O’Reilly’s Punt, Part Two

By Brian 

“I guess you could say the end zone was the beginning of the no-spin zone,” Bill O’Reilly wrote recently a reflective piece about his days as a punter in college.

“Ah, but Mr. O’Reilly has done a little spinning of his own,” MSNBC’s Keith Olbermann said on Monday night’s Countdown. “The football office at Marist told me today that football was not a varsity sport there until 1978 — seven years after O’Reilly graduated. When he played, it was a so-called ‘club sport’ — where players paid all their own expenses… and schedules — and most importantly statistical record keeping — were haphazard.”

“So when he says he was the top punter in the country in his ‘division’ in 1970, it does not mean what it sounds like. He was not in the NCAA’s Division One, nor Division Two — nor the smaller college NAIA Division One or Two…” Check out the rest, after the jump…

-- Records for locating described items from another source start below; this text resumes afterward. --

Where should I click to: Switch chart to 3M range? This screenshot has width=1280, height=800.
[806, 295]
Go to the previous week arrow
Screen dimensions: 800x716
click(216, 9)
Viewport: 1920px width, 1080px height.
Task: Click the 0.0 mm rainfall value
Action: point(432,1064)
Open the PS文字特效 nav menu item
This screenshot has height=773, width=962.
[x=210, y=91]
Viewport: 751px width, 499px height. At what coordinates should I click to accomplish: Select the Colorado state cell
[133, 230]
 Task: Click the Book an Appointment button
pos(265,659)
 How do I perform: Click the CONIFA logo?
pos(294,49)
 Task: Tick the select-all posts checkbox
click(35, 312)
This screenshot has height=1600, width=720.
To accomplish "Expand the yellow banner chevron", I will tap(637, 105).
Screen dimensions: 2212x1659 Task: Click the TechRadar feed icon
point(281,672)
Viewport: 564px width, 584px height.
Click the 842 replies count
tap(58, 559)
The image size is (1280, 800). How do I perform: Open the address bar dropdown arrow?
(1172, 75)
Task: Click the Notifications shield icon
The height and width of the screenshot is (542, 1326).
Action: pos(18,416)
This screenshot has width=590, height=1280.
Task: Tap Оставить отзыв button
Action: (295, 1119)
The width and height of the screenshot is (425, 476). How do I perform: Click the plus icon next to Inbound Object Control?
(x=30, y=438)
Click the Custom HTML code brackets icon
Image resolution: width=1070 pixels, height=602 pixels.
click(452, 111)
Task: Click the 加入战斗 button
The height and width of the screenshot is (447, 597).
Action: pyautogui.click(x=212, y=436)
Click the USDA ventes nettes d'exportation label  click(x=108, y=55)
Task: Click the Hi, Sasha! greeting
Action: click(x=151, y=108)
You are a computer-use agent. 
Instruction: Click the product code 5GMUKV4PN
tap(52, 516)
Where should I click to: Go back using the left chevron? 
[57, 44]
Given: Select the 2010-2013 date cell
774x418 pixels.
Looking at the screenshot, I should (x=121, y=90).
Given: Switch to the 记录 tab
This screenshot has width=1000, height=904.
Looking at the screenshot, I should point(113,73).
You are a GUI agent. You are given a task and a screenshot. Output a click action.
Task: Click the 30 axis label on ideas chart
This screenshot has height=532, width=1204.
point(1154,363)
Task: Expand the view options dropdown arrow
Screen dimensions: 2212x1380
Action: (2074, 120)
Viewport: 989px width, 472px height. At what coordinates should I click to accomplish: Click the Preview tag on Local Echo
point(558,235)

“O’Reilly and Marist played in something called the ‘National Club Football Association.’ So writing in the Super Bowl program that you won the ‘punting championship’ in your ‘division’ would be like me writing in the World Series program that I led the nation’s high school baseball players in on-base percentage in 1973.

I did, too.

My on-base percentage that season was… one thousand — I came to bat once, and got hit in the backside with a pitch.”